Tom, 

IMO, your statement is true except in the context of method overloading. 

I am trying to find a reason why someone would define types while not
referring to them.  The only one I see is for method overloading.

This being said, I don't see any harm in generating extra classes.
Certainly not when they are indirectly referenced, thus, meant to serve a
purpose.

I guess I am a good developer, I am lazy, I like code generators! 
--
Sylvain.


-----Original Message-----
From: Tom Jordahl [mailto:[EMAIL PROTECTED]]
Sent: Monday, February 04, 2002 2:43 PM
To: '[EMAIL PROTECTED]'
Cc: '[EMAIL PROTECTED]'
Subject: RE: What should WSDL2Java generate on inheritance?

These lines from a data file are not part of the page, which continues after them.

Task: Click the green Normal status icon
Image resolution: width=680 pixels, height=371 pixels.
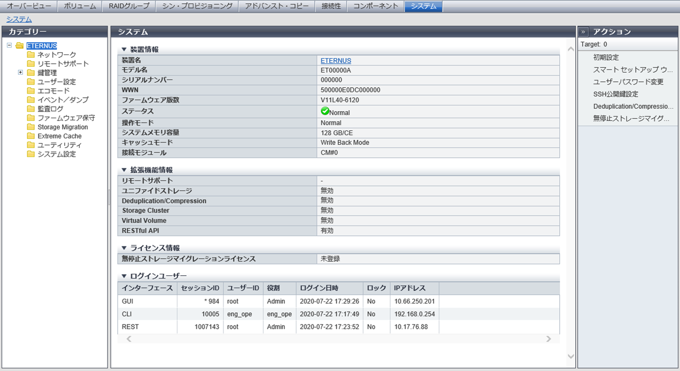Action: tap(324, 111)
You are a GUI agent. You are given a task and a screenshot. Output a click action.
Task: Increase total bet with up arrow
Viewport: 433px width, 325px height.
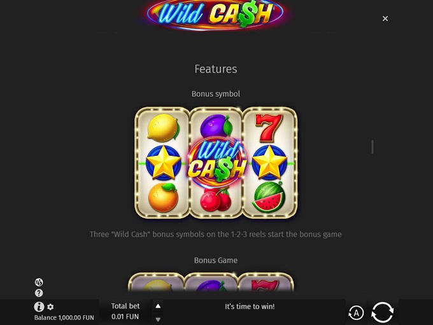tap(158, 306)
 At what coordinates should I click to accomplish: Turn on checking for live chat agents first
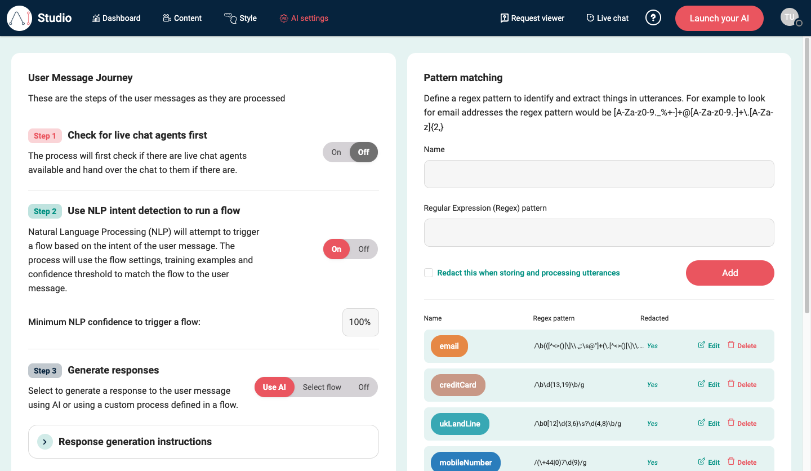point(336,152)
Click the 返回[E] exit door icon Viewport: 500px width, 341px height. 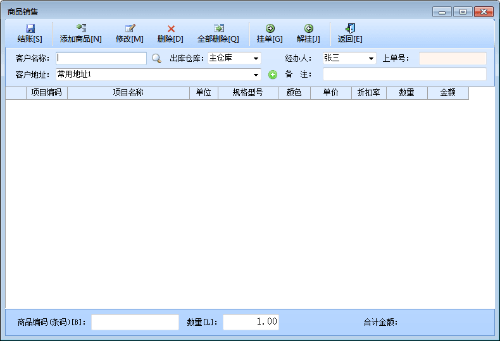point(350,28)
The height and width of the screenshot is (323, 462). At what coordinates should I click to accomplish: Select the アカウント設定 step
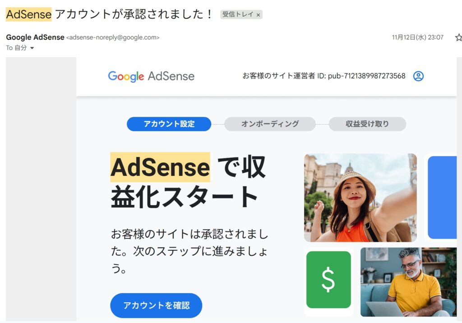(169, 124)
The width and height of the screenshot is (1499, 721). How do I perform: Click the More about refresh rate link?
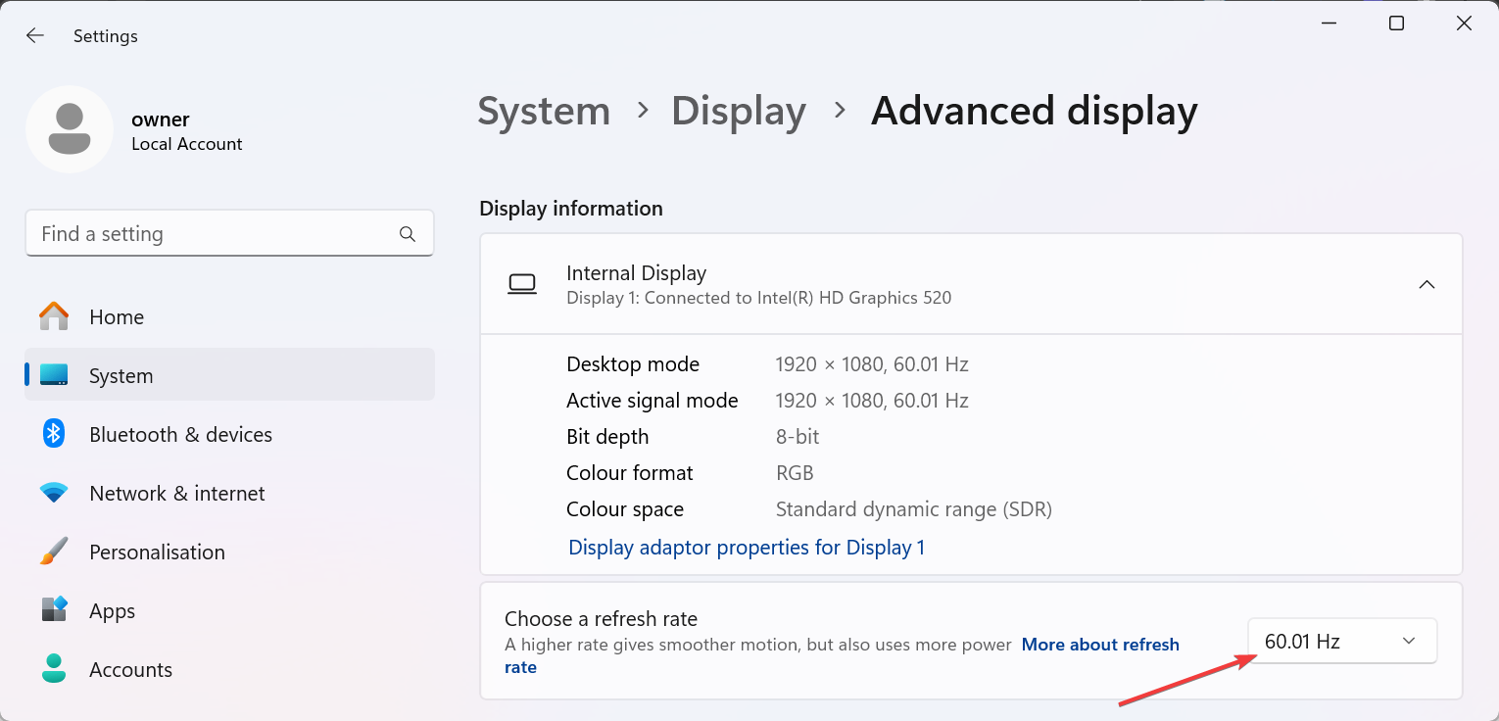pyautogui.click(x=1099, y=645)
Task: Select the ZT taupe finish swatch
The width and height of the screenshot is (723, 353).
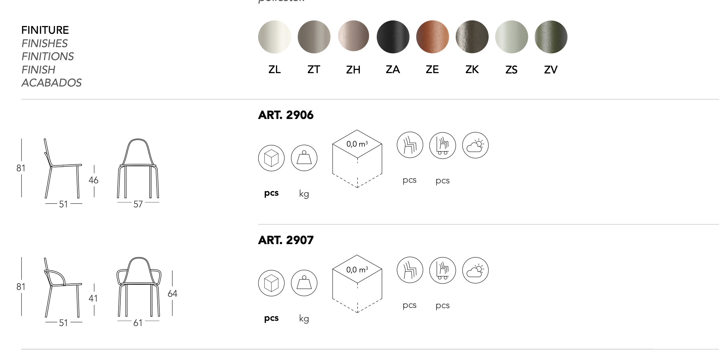Action: click(x=314, y=37)
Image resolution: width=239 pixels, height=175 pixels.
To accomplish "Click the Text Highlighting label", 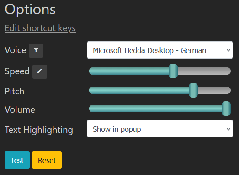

I would think that Folder should not be generated unless it is explicitly
referenced.

If you needed code for a Folder type, you could always break out the types
in to their own file and feed them in to WSDL2Java.  It would then generate
code for all the types given, given our hierarchy of reference.

--
Tom Jordahl
Macromedia


-----Original Message-----
From: Russell Butek [mailto:[EMAIL PROTECTED]]
Sent: Monday, February 04, 2002 1:47 PM
To: [EMAIL PROTECTED]
Cc: [EMAIL PROTECTED]
Subject: What should WSDL2Java generate on inheritance?


Folks in axis-dev, there's a discussion going on in axis-user about what
WSDL2Java generates.  Given:

> >   <complexType name="Object">
> >     <sequence>
> >           [...]
> >     </sequence>
> >   </complexType>
> >
> >   <complexType name="Folder">
> >     <complexContent>
> >       <extension base="types:Object">
> >         <sequence>
> >           [...]
> >         </sequence>
> >       </extension>
> >     </complexContent>
> >   </complexType>
> >
> >   <message name="addInput">
> >     <part name="input" type="types:Object"/>
> >   </message>
> >   <message name="addOutput">
> >     <part name="result" type="xsd:string"/>
> >   </message>
> >
> >   <operation name="add">
> >     <input message="cm:addInput"/>
> >     <output message="cm:addOutput"/>
> >   </operation>

There are 2 types here:  Object, and Folder (for which Object is the base).
Object is generated because it's in the addInput message which is in the
add operation.  Folder is NOT generated because it isn't referenced
anywhere.  But perhaps it SHOULD be generated because it COULD be used as
an Object?

Question:  what is the right thing to do?